LILLE: Captain Ashley Williams will be fit, after all, to lead surprise quarter-finalists Wales in their Euro 2016 quarter-final against Belgium in Lille.

Williams suffered a shoulder injury in a collision with team-mate Jonathan Williams in the closing stages of last weekend’s 1-0 victory over Northern Ireland in the second round.

The Swansea City defender has been outstanding in Wales’ progress, operating in the central role in the back three between James Chester and Ben Davies.

Manager Chris Coleman said: “The medical team have done a fantastic job, getting him ready and getting him in shape. I’m just relieved. I said 24 hours after the game that would be the period we needed to concentrate.

“If he had a bad reaction it would have been difficult, but It’s great news for us that he will be available. Maybe I’m old-fashioned, but you need leaders in your side.

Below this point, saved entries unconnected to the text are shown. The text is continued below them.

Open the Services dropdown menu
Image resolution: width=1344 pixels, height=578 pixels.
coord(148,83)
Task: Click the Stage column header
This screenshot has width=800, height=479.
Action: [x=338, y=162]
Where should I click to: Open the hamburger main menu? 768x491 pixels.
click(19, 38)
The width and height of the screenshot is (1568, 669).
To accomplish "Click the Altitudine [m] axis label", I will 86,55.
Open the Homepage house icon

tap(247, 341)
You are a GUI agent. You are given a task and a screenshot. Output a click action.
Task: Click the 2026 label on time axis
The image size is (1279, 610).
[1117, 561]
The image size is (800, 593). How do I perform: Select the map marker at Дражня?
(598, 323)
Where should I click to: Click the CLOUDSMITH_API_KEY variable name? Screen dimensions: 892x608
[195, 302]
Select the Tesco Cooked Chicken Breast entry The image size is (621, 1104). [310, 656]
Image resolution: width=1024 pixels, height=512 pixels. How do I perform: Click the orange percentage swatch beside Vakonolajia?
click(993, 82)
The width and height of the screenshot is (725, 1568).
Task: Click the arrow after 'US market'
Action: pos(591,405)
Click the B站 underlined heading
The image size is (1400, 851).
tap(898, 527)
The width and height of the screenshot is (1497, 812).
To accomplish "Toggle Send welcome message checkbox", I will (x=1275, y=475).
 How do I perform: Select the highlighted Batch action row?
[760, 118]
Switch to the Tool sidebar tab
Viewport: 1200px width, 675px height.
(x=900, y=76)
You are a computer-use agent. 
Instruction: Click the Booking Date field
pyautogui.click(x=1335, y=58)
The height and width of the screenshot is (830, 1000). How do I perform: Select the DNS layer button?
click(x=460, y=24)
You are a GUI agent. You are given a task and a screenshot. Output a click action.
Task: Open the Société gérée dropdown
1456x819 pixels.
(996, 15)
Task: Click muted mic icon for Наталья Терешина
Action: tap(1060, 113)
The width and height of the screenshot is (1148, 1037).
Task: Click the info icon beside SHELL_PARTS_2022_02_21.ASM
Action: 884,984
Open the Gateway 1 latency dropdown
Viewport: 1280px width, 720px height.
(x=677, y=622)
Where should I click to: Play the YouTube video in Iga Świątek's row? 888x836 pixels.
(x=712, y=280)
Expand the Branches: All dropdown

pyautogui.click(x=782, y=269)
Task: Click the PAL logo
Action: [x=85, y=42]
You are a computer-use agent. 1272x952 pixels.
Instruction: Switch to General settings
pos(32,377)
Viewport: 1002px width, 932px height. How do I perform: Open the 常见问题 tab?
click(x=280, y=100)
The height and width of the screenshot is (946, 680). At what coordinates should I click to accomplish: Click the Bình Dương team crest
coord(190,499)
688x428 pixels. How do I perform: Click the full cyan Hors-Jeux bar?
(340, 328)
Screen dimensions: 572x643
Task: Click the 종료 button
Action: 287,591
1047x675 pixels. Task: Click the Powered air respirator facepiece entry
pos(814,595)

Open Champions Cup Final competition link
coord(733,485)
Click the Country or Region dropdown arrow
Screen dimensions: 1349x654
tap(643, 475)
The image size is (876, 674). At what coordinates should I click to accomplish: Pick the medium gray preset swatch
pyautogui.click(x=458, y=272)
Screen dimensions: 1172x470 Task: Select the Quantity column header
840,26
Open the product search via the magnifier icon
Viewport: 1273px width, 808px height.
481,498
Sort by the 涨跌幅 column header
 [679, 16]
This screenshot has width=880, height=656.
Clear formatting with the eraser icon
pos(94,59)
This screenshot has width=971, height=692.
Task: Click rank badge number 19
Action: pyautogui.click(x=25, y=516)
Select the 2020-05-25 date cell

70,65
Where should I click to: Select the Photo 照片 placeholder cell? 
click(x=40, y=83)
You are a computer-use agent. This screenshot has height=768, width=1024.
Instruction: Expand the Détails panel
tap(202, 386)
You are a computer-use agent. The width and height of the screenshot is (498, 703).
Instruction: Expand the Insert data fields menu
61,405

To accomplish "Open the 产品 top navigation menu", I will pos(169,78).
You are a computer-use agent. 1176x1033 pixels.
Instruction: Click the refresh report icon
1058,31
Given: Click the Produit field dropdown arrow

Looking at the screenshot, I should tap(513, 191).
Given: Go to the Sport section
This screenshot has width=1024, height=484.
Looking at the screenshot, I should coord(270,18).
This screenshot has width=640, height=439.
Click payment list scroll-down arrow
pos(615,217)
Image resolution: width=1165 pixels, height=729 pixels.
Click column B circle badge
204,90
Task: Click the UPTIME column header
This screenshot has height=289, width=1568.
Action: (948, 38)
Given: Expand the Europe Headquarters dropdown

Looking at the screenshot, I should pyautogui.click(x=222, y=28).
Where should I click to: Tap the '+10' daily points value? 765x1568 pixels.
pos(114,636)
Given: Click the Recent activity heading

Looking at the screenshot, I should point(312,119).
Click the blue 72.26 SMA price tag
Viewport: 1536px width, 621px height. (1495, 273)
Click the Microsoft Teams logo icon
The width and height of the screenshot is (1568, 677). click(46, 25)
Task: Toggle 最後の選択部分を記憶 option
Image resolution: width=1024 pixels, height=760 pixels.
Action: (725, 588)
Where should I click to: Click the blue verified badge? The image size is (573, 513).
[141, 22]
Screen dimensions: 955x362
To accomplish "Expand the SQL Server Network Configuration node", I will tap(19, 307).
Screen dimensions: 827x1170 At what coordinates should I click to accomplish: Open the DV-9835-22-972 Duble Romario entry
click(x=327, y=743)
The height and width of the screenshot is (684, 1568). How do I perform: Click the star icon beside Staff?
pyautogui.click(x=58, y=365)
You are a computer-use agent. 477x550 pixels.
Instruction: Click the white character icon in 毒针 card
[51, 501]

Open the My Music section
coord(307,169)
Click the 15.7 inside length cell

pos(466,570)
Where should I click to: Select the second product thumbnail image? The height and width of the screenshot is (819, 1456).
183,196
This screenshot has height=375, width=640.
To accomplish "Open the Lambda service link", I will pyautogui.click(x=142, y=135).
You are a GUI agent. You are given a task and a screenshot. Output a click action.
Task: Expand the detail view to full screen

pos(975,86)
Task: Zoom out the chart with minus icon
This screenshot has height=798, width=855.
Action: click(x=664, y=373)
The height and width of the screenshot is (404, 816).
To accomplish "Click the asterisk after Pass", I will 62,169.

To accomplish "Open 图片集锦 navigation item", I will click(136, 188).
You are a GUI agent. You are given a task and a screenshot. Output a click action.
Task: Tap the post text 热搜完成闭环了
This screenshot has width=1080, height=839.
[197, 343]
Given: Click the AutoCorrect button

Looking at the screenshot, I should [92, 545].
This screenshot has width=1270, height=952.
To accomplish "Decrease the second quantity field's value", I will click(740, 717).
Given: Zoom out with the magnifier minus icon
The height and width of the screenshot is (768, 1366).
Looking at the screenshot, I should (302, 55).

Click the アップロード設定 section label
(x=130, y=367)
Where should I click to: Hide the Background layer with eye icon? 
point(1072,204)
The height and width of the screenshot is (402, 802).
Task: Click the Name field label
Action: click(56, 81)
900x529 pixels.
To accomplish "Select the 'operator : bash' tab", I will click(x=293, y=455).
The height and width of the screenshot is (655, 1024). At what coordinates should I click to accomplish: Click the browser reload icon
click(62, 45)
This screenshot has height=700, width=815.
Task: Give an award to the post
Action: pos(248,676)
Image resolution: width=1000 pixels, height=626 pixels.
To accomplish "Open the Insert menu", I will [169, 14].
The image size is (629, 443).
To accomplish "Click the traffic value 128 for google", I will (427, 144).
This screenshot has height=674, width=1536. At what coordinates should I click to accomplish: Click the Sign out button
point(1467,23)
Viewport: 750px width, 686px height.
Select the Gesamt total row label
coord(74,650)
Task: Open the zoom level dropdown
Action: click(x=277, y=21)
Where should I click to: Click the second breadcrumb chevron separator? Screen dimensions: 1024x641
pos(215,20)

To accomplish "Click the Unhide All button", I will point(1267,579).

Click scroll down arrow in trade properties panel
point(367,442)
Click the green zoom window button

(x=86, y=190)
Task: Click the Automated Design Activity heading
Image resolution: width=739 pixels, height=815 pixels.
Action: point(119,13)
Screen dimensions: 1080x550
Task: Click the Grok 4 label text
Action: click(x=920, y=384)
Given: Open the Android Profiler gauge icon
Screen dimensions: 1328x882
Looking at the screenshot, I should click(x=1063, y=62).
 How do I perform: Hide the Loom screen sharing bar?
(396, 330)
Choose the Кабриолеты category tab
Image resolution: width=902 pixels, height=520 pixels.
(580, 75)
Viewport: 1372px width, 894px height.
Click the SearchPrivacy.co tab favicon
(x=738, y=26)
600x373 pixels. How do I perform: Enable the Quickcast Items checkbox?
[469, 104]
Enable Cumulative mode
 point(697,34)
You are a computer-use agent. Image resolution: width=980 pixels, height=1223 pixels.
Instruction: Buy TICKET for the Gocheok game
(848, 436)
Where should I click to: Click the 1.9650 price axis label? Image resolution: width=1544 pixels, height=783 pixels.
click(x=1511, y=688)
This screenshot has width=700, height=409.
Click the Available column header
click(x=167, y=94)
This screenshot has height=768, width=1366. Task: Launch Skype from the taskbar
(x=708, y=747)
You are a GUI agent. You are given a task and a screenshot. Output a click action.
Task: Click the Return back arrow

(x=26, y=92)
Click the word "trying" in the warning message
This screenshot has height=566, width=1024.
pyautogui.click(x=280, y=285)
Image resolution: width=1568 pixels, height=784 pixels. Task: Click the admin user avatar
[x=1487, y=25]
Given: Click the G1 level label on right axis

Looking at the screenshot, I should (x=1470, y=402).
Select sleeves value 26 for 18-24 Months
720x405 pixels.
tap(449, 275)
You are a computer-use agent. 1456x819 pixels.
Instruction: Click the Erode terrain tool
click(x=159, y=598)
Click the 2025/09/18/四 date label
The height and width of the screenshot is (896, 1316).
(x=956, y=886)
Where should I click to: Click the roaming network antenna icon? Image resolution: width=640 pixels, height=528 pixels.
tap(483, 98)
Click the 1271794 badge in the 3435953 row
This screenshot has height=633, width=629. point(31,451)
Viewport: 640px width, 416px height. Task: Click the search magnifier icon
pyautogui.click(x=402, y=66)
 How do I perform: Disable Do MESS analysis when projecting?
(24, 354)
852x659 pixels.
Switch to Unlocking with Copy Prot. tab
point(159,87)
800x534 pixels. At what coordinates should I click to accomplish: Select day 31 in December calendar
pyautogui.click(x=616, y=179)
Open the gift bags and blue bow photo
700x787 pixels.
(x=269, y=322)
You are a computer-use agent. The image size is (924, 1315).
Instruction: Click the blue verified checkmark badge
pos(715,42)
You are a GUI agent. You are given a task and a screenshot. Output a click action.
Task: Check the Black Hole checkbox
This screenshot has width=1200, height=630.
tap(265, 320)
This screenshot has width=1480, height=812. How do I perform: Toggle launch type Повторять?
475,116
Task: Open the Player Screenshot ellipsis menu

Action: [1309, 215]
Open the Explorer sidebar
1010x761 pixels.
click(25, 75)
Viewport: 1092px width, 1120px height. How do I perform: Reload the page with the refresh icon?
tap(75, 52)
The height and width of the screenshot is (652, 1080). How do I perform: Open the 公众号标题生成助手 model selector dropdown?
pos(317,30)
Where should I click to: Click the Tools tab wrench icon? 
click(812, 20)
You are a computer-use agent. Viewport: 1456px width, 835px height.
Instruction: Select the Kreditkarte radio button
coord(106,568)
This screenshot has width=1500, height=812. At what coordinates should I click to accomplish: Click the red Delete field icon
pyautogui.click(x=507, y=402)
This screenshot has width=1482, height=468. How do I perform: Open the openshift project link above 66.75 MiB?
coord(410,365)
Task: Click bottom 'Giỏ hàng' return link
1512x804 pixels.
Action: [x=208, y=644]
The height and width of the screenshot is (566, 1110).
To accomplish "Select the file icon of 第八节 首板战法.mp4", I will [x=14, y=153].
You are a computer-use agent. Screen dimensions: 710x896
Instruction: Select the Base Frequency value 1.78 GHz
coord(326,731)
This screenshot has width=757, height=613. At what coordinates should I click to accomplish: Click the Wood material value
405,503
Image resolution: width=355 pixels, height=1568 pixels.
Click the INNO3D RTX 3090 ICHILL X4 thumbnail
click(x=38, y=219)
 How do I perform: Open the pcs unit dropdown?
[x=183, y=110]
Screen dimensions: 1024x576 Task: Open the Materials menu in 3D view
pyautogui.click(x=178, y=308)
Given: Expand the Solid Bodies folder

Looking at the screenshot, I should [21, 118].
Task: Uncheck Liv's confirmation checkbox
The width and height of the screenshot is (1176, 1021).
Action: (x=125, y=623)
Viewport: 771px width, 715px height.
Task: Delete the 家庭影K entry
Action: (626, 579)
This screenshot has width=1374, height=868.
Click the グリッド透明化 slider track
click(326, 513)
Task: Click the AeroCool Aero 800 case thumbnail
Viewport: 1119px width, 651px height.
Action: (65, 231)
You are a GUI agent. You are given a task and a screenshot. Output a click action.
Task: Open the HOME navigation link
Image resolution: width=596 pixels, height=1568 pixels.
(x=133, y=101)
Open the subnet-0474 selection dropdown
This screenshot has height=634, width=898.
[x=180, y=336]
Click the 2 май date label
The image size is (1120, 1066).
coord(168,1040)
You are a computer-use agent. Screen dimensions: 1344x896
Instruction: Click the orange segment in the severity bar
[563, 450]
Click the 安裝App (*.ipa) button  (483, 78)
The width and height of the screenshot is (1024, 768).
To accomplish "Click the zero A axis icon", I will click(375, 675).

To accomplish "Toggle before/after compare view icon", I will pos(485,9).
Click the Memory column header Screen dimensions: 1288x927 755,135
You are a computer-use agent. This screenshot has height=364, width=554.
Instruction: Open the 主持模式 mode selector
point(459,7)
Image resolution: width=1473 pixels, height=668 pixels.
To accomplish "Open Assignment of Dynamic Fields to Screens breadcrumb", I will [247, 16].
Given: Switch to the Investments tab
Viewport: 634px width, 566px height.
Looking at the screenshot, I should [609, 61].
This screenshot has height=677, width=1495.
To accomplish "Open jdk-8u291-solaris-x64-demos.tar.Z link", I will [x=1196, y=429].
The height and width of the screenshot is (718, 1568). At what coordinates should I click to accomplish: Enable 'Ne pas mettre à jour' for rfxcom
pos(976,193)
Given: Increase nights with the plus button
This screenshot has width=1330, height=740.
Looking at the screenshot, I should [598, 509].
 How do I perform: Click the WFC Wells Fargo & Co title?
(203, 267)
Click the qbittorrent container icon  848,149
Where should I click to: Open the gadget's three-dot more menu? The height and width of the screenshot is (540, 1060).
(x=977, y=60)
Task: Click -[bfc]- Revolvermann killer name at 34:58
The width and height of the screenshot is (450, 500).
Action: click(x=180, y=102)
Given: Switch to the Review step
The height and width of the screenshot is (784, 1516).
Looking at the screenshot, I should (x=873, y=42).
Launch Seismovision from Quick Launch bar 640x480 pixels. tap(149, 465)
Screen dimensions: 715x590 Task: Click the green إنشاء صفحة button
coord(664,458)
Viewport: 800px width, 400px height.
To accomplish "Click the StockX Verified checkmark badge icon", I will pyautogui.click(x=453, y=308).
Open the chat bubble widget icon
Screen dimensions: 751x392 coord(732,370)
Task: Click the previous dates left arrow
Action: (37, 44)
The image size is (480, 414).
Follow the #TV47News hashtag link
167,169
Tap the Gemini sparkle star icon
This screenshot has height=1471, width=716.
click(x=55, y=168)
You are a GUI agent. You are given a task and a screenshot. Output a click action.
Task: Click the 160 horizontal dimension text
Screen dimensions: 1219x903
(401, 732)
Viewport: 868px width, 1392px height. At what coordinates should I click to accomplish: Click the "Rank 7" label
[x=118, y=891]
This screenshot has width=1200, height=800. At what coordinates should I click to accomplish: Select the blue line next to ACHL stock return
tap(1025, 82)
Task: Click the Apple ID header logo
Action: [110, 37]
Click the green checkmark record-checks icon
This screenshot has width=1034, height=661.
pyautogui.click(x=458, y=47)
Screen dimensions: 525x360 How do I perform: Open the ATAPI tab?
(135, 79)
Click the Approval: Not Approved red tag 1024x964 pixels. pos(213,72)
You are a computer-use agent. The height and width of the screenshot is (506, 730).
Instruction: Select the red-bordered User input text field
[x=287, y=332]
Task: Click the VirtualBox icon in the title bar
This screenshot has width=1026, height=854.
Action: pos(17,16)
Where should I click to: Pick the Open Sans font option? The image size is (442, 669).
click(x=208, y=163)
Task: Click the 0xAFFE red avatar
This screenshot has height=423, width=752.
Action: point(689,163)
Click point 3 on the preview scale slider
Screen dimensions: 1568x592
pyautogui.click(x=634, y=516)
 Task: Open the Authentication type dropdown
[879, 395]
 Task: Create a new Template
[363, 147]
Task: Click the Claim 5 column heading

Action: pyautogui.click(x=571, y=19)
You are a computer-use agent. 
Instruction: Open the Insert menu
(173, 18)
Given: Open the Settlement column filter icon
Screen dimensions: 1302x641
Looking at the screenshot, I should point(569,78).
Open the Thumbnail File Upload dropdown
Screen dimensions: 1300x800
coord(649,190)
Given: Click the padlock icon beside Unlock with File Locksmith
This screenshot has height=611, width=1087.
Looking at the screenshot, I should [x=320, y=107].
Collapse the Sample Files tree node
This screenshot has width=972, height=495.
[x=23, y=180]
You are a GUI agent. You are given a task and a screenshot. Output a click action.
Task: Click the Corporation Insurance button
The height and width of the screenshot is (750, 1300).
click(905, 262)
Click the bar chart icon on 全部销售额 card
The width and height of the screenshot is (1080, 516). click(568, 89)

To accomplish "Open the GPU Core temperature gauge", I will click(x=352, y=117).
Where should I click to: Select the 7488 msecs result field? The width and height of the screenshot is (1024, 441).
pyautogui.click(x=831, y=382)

When you have a strong dressing room you need a strong character to lead it, and Ash is that.”

Belgium have absence issues of their own with Thomas Vermaelen suspended and Jan Vertonghen ruled out with what may turn out to be a serious ankle injury suffered in training.

Coleman had enlisted the help of some members of the Wales team who reached the quarter-finals of the 1958 World Cup to try to inspire his players.

He said: “We had a good week training in Portugal before we came out here and one of the players from the ’58 team came out and had a chat with some of the boys,” said Coleman.

“We we were talking about the 1958 experience they had.

“In those days, when players arrived back off the train they were asked whether they’d been on holiday because nobody knew they’d been at the World Cup.

“We’re sure it meant the same to them as to us now, but we have to say we don’t need to ham this game up.

“We know what’s at stake, we know we’ve earned it, and it’s a great place to be. Since the 1958 quarter-final, we have to put this down as the biggest game our country’s been involved in.”

The French city of Lille is just a few miles from the Belgian border and Wales fans will be heavily outnumbered.

But Coleman said: “We’ll enjoy it when we perform and we put the work in. We’ve done that so far. It’s not a feeling that Wales can’t lose, they weren’t meant to be here in the quarter-final, we’re underdogs.

“It’s not the way we see it. It’s a huge challenge, but just another one in a line of them we’ve already met.”